What's New
AMD and the Miles team have announced full ROCm support for Miles, an open-source reinforcement learning framework designed for large-scale post-training of foundation models. The framework now runs natively on AMD Instinct MI GPUs, including MI300X, MI350X, and MI355X accelerators, with production-ready Docker containers and end-to-end validation.
Why This Matters
Reinforcement learning workloads differ fundamentally from pretraining: rollout generation (creating training data through parallel inference) dominates compute, accounting for 70–90% of GPU time.
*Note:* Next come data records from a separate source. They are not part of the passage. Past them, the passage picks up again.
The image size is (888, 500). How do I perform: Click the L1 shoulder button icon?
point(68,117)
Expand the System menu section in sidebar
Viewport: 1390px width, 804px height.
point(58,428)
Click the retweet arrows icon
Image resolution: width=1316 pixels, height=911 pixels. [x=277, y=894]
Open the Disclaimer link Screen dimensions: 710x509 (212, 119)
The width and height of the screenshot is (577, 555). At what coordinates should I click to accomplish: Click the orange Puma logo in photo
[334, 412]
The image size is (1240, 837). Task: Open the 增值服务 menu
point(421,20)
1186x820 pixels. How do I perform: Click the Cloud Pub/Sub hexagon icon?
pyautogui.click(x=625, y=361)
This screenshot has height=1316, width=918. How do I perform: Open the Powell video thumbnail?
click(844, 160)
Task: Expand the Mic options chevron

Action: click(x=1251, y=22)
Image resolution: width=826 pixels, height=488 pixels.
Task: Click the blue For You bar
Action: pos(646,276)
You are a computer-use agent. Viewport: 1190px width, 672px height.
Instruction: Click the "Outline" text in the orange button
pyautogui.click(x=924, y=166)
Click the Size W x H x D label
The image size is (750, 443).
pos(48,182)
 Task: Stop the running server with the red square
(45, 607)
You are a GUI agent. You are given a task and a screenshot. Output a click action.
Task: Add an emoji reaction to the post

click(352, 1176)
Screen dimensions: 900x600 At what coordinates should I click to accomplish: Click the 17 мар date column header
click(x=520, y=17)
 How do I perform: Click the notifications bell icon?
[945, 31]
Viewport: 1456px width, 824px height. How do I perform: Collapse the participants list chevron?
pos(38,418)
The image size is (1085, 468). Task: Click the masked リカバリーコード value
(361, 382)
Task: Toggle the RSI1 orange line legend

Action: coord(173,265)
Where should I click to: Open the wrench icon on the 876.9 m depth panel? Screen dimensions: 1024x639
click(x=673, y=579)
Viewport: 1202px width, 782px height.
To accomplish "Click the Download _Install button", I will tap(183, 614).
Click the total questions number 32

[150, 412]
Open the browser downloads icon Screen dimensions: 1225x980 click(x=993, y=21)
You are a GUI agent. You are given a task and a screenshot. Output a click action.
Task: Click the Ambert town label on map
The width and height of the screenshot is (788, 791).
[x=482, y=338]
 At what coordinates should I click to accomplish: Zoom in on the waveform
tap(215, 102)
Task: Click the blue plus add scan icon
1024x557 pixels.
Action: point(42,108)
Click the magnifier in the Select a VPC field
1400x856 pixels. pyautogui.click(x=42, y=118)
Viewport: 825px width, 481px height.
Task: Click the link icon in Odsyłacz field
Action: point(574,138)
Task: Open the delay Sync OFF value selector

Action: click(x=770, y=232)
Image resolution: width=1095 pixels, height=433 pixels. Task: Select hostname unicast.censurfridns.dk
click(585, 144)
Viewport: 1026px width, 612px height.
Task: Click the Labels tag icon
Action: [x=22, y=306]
This makes memory capacity and bandwidth critical performance factors—areas where AMD Instinct GPUs excel with large HBM capacity, high memory bandwidth, and efficient long-context inference capabilities.
What's Supported
Miles provides a decoupled two-plane RL architecture:
- Rollout plane: generates training data using SGLang for distributed inference
- Training plane: updates model weights using Megatron-LM for distributed training
- Scheduler layer: coordinates interaction between the two planes
Current feature support on ROCm includes GRPO training, model and data parallelism, Ray-based orchestration, and integration with both Megatron-LM and SGLang backends.
Getting Started
AMD provides GPU-specific prebuilt containers to minimize setup:
- MI300X:
rlsys/miles:rocm7-MI300-sglang0.5.9-latest - MI350X/MI355X:
rlsys/miles:rocm7-MI350-355-sglang0.5.9-latest
Users can pull the appropriate container, install Miles from GitHub, download model/dataset assets from Hugging Face, and launch the full RL pipeline with a single bash script.
Performance Results
Experiments on a single 8-GPU MI300X node training Qwen3-30B with GRPO achieved:
- Rollout throughput: 1.1k–1.3k tokens/GPU/second
- Training throughput: ~15–16k tokens/second
- Mean step time: 388.50 seconds (152.79s rollout, 95.30s training, 33.85s weight updates)
On a multi-turn math reasoning task (AIME), accuracy improved from 66.5% to 72.9% over 139 training steps, demonstrating effective RL post-training convergence.
Next Steps
The roadmap indicates additional features are in development for AMD. Developers can immediately start using Miles on AMD GPUs for RL post-training workflows by pulling the provided containers and following the documented setup instructions.